(Passage shown):
* Start *

Finally, the authors’ econometric results show that the faster a firm grew, the higher was its profitability. Supporting descriptive statistics add interesting nuances to this finding. The gap in firms’ growth rates opened up in the 2000–07 period. During that period, the fast-growing firms opened up the largest gap in profitability rates relative to the medium-growth firms. Slow growing firms, typically much smaller in size, have had particularly low profit rates and have actually been shrinking in terms of real sales. This suggests that efficiency was rewarded: the dynamic medium-sized firms were able to grow fast and garner sizeable profits, reinforcing their ability to grow. The smallest firms fell increasingly behind. Thus, the shakeout resulted in a potentially more efficient structure.

Greatly expanded level of infrastructure investment is critical to sustaining Indian economic growth. During the last decade, an increasing volume of funds has been allocated to building infrastructure, and successive governments have accorded infrastructure a high priority. Nevertheless, delays and cost overruns remain large and frequent. Moreover, owing to a paucity of research on the subject, our understanding of the causes behind the cost and time overruns and their remedies remains poor. These issues assume additional importance in view of the recent changes in the official procurement policy in infrastructure. The central government as well as state governments are increasingly looking to private funding for infrastructure projects principally through public–private partnerships (PPPs). Though a shortage of funds within the government sector is largely responsible for this shift, there is equally a belief that private-sector participation can reduce delays and cost overruns. However, there is insufficient empirical work to either support or repudiate this confidence in the superiority of the private sector.

* End *

(Directives):
A – List the growth-rate categories into which the first paragraph of the passage on firm growth and infrastructure sorts firms, using the text's own terms.
B – Rewrite the passage on firm growth and infrastructure from "Finally, the authors’" to "more efficient structure.", replacing "profitability" with "profit" throughout.

(Dataset excerpts):
* Start *

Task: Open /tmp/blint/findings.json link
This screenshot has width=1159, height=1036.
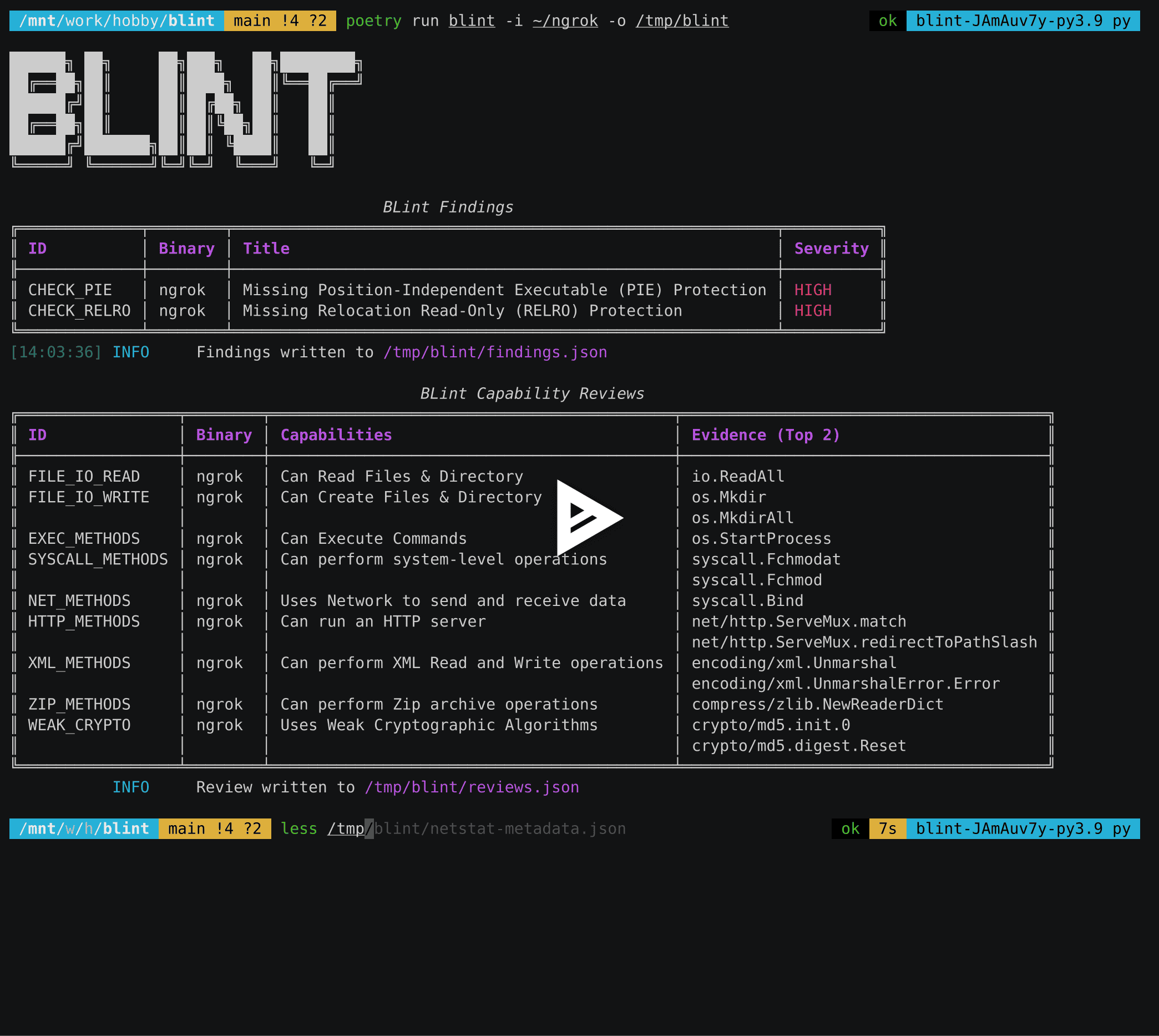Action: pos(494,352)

* End *
* Start *

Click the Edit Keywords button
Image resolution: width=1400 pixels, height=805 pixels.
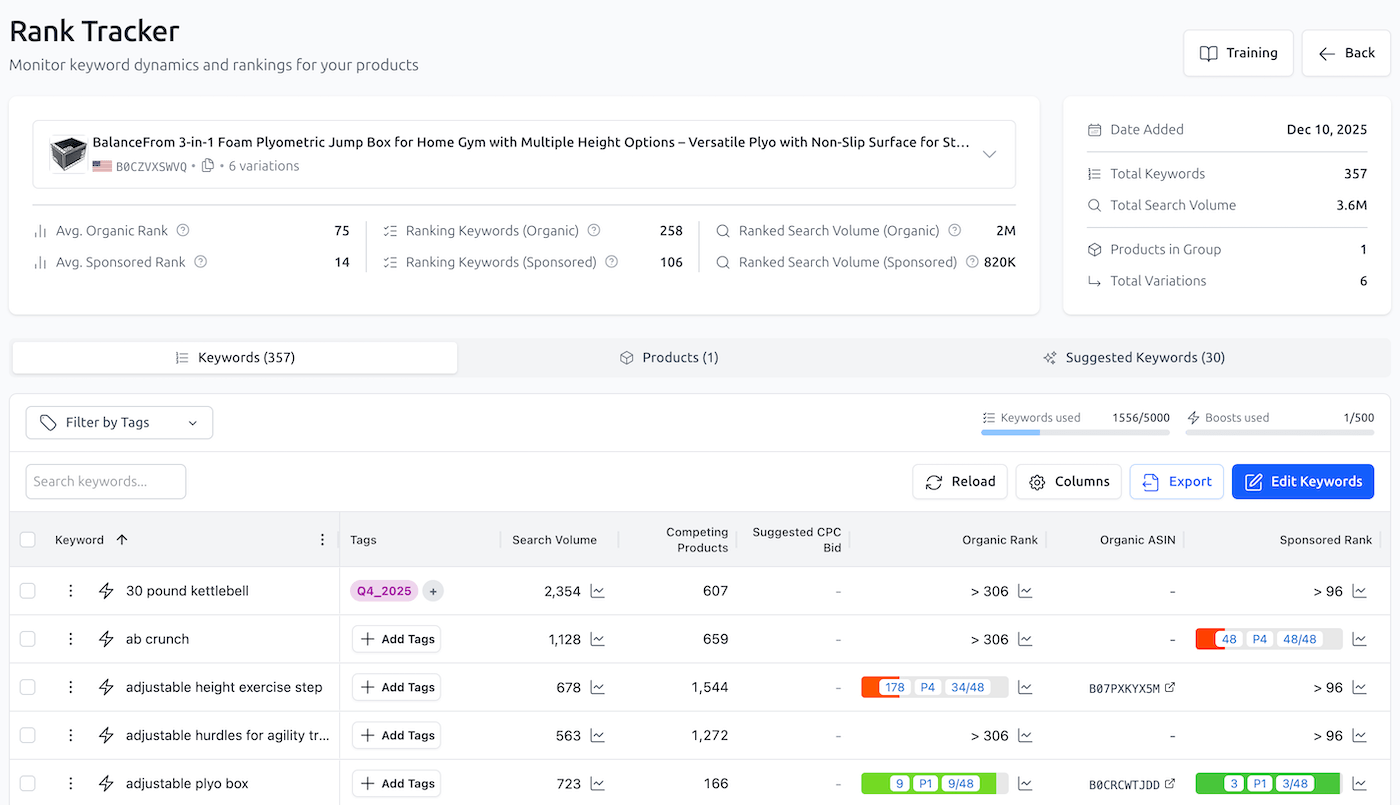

* End *

(Solutions for each task):
A – fast-growing firms, medium-growth firms, slow growing firms

B –
Finally, the authors’ econometric results show that the faster a firm grew, the higher was its profit. Supporting descriptive statistics add interesting nuances to this finding. The gap in firms’ growth rates opened up in the 2000–07 period. During that period, the fast-growing firms opened up the largest gap in profit rates relative to the medium-growth firms. Slow growing firms, typically much smaller in size, have had particularly low profit rates and have actually been shrinking in terms of real sales. This suggests that efficiency was rewarded: the dynamic medium-sized firms were able to grow fast and garner sizeable profits, reinforcing their ability to grow. The smallest firms fell increasingly behind. Thus, the shakeout resulted in a potentially more efficient structure.